I have a feeling that Masello might choose to reconsider that sentence in light of the controversy over the book A Million Little Pieces by James Frey. (Not to be confused with James N. Frey, the excellent novelist and writer of books on writing.) I haven't said much about the Frey controversy because it doesn't really affect me that directly. But since I have an opening, I might as well share my thoughts.

Memoir falls into a far different category from fiction. There is an implied contract between a writer and a reader as far as a memoir is concerned. The contract states that the writer is presenting the incidents of his or her life as true to the best of the writer's knowledge and recollection. It's one thing to remember an event differently from the way others around you recall it; it's another thing to lie.

I'm bothered by the idea of lying in a memoir for the same reason I'm bothered by people lying about history, or in news reports. As Robert A. Heinlein's character Lazarus Long once said, "What are the facts? Again and again and again - what are the facts? Shun wishful thinking, ignore divine revelation, forget what 'the stars foretell,' avoid opinion, care not what the neighbors think, never mind the unguessable 'verdict of history' - what are the facts, and to how many decimal places? You pilot always into an unknown future; facts are your only clue. Get the facts!"

If a writer claims something is true that he or she knows demonstrably to be false, that simply adds one more lie to the many lies that have been piled upon us throughout history. And lies can be dangerous, as recent battles with Holocaust deniers have come to show us. If a writer of a work of "nonfiction" is shown to be lying, it becomes a lot easier for us to become less trusting of the next writer who claims to be telling us the truth. And eventually we'd reach the point where once again our trust in people is reduced to that tiny circle of friends and family that we relied upon as children.

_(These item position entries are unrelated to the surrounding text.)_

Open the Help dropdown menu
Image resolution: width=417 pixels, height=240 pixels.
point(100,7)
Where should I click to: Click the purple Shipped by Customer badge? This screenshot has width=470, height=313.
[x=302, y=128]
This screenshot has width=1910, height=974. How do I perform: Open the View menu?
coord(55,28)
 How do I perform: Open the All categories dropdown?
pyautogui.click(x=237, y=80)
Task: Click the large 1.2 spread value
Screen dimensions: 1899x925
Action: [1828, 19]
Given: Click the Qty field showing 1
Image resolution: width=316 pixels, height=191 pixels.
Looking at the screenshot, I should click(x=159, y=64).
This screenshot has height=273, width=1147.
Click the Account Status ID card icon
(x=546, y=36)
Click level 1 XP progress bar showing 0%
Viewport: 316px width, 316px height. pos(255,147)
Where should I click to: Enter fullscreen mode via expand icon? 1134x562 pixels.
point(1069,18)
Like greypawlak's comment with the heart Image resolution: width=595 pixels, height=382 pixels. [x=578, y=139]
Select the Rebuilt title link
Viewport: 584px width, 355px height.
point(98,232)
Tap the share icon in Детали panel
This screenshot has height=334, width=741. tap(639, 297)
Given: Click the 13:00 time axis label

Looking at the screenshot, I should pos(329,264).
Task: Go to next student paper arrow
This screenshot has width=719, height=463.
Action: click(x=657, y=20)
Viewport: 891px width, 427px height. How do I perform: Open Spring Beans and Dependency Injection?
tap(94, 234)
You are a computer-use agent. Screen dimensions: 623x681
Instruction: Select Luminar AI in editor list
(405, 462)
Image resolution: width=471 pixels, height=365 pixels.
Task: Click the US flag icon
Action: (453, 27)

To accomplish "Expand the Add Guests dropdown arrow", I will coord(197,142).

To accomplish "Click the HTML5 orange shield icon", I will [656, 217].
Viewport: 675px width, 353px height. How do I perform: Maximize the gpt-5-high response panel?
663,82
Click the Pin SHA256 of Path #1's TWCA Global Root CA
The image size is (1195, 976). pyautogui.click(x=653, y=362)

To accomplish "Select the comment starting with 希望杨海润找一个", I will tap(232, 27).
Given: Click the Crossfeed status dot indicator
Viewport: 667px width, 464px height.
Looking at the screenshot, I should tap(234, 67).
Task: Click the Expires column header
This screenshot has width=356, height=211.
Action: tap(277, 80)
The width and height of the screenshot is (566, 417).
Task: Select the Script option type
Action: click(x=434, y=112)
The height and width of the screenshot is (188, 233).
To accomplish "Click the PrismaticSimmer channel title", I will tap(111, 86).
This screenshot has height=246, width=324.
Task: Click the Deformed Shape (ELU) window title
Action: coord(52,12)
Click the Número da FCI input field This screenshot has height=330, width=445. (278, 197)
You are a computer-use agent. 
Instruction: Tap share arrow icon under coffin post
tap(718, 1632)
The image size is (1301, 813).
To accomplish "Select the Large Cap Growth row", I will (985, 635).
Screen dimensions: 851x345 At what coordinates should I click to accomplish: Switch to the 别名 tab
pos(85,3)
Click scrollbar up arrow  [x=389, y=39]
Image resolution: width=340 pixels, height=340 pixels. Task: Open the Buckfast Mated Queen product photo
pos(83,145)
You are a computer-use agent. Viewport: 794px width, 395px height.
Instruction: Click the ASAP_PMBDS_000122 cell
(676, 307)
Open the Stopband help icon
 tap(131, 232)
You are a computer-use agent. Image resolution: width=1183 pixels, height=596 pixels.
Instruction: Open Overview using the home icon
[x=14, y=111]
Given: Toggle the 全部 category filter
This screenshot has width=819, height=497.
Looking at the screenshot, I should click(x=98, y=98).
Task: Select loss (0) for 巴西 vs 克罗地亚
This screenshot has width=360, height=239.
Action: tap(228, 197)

I know, I've strayed rather far from discussing Robert's Rules in this post...but in the end, it's all still about writing.

Comments

Fictional works about real people are a tricky case. The movie The Brothers Grimm strays so far from truth that no one could ever confuse them. But what about one like Amadeus, where it's close enough to the truth that some people mistake it for history? Or Richard III? Is the author misleading the audience? I don't think so, but it's a tough call.
Most people tend to accept those as dramatizations, meaning that we don't necessarily expect them to be completely accurate. But yeah, a movie or a play can become the common vision in our cultural history, even when the facts are off.

When someone presents a work as a memoir, however, I do believe they're setting up a different expectation, that what they describe is the truth, or as close to it as they can get.
It's an interesting rule. A book club I belong to just read I, Claudius. One of the members of the group found it very slow going because she wanted to know exactly how much was real and how much was fictional.

My favorite bit in the book was the conversation between Claudius, Livy, and Pollio on whether history should be written based solely on what happened or to expound on a theme.

"[T]here are two different ways of writing history: one is to persuade men to virtue and the other is to compel men to truth. The first is Livy's way and the other is yours: and perhaps they are not irreconcilable."